The study is concerned with the mathematical modelling and parameter identification of nonlinear motion control systems. The control systems under review are the axis motion control systems for a 3-axis CNC machine tool. The modelling process commences with lumped parameter methods applied to each element and then to each axis in turn. Comparing the dynamic performance of the simulated axis drive with the machine tool axis performance identifies the need for a modular load and the introduction of measured non-linear effects. In order to achieve a realistic dynamic performance, a hybrid model incorporating a distributed load, explicit damping factors and measured non-linear effects was developed. The influence of factors like damping coefficients, the moving mass, velocity and positional gains, time constants of the servo control system on the servo characteristics of machine tool has been determined. Different friction models have been investigated and an effective simulation method has been developed for simulation purposes. This model represents to a large extent the dynamic behaviour of the drives from the actual machine, a fact proven by the comparison between the simulated and measured results.

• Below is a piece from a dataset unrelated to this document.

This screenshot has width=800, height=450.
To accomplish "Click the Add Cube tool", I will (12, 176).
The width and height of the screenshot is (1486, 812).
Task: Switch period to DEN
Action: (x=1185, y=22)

For multi-axis control, measured geometric errors at the machine were needed to be included in the model in order to achieve realistic contouring performance. The models were validated by comparison with measurements at the machine. A feature of this work is the developed measurement methods for parameter identification. This together with the definition of the stimuli provides a solid base for a universal identification process for application to non-linear machine tool axis drives. A novel wavelet algorithm for the determination of damping coefficients for CNC machine tools is introduced and this together with other developed parameter adjustment routines allows for the performance to be optimised.